# INFORMATION SUPPLIED start
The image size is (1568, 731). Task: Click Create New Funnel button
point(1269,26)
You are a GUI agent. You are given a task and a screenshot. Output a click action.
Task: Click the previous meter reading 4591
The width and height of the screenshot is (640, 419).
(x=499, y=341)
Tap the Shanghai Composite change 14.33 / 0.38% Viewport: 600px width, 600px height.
# INFORMATION SUPPLIED end
# INFORMATION SUPPLIED start
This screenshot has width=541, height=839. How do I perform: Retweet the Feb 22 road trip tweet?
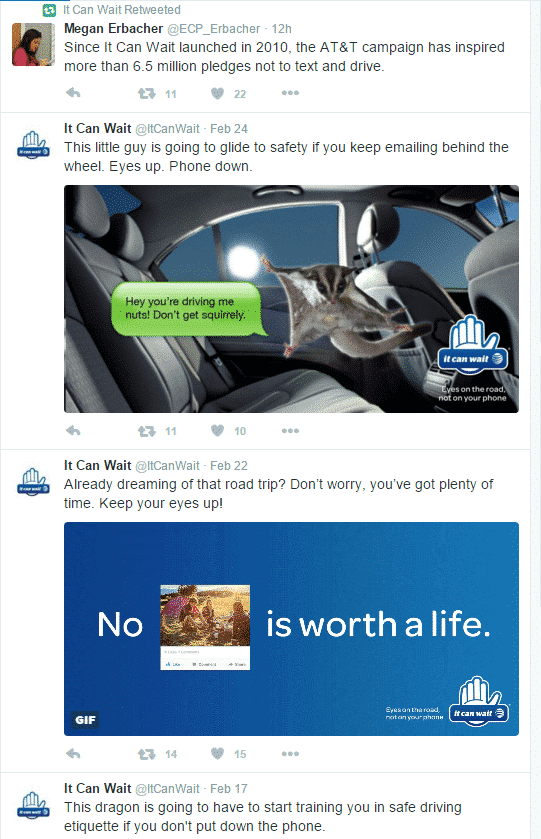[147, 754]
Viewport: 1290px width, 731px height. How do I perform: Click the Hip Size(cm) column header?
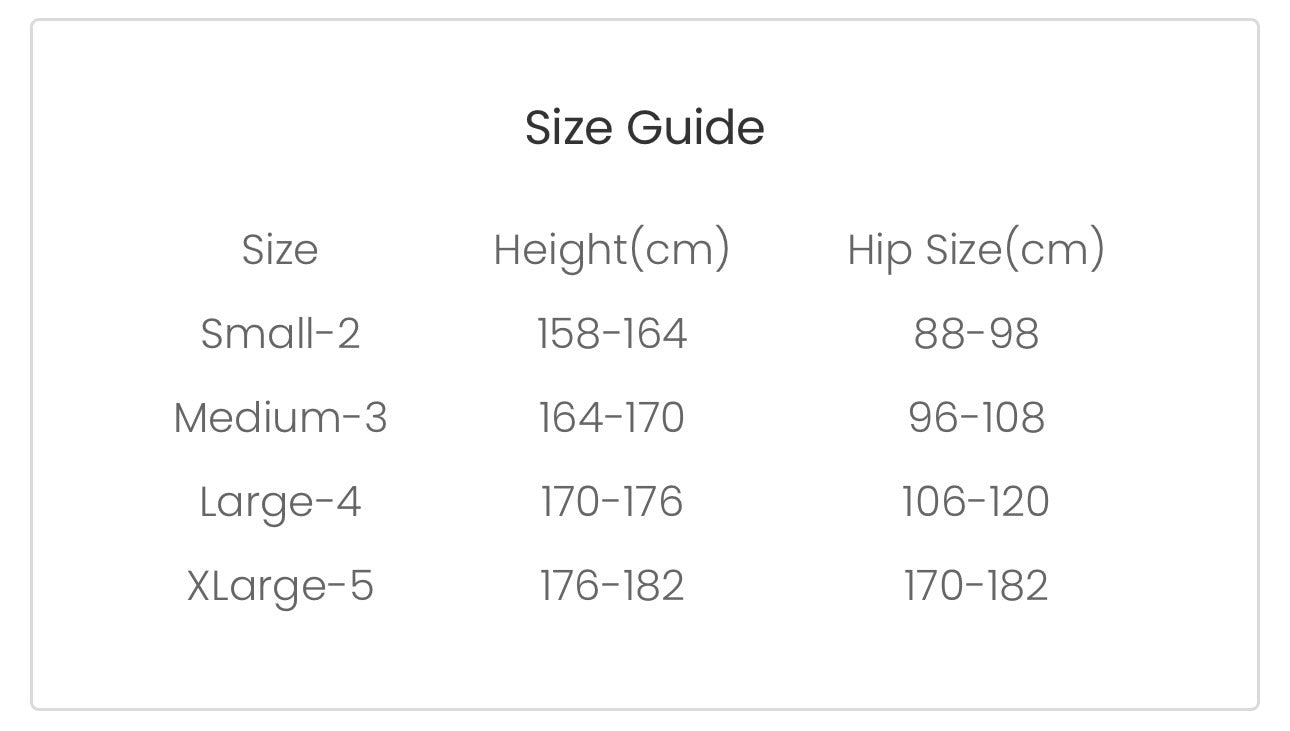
# INFORMATION SUPPLIED end
▶ WHAT IS EXPECTED
Copy out word for word the records from the line containing "This screenshot has" through the line containing "Viewport: 1290px width, 731px", inclusive of both. Leave the pictures out.

▶ PROBLEM SOLUTION
This screenshot has width=541, height=839. How do I perform: Retweet the Feb 22 road trip tweet?
[147, 754]
Viewport: 1290px width, 731px height. How do I perform: Click the Hip Size(cm) column header?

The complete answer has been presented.